Not my blog, but the author’s experience reminded me of my own frustrations with Microsoft GitHub.
The only issue they mention is browser page text search not working on rendered file view (blame).
The feels legacy conclusion doesn’t make any sense to me.
GitHub is not the only platform implementing virtual scrolling, partial rendering of rendered files. There’s a reason they do that: Files can get big, and adding various code highlighting and interactivity costs performance. It’s not a local code representation and rendered canvas. It’s rendered into a DOM and DOM representation, with markup and attached logic. Which at some point quickly becomes very inefficient or costly.
Not being able to use the browser text search is an unfortunate side effect.
I consider it a worsening modernization/feature addition. That’s the opposite of legacy. We’re moving forward (in a bad way), not stagnating.
When I click Blame, and then press Ctrl+F, it opens not my browser text search but the in-page in-file search. It works for me. (Not that I always use that search or like it.)
There’s a reason they do that: Files can get big
Oh, boy. Wouldn’t it be great if servers had a way to discover the size of the files on their storage without having to read them?

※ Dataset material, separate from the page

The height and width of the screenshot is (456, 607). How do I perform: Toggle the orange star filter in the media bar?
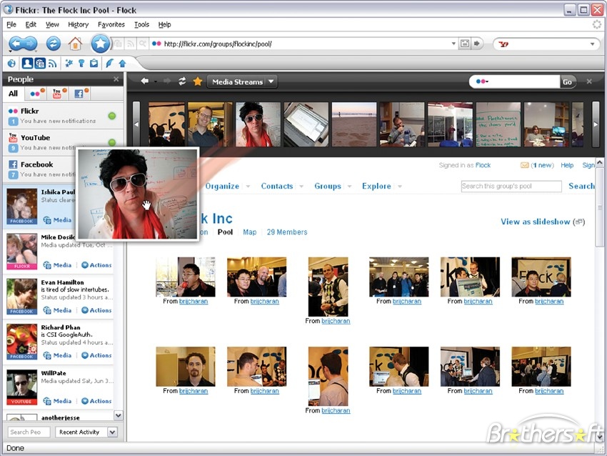tap(199, 81)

adding various code highlighting and interactivity costs performance
Somebody, quick, there’s work to be done on language theory so that we learn how to do those things with a cost just proportional to the file size!
(No way! Who is that Chomsky guy you keep telling me about?)
Dude, his point is that if you did not implement partial rendering on a big file, the browser will have to work extra hard to render that shit. Not to mention if you add any interactivity on the client side like variable highlighting that needs to be context aware for each language… that basically turns your browser into VSCode, at that point just launch the browser based vscode using the .
shortcut.
It’s not a matter of the server side of things but rather on the client side of things.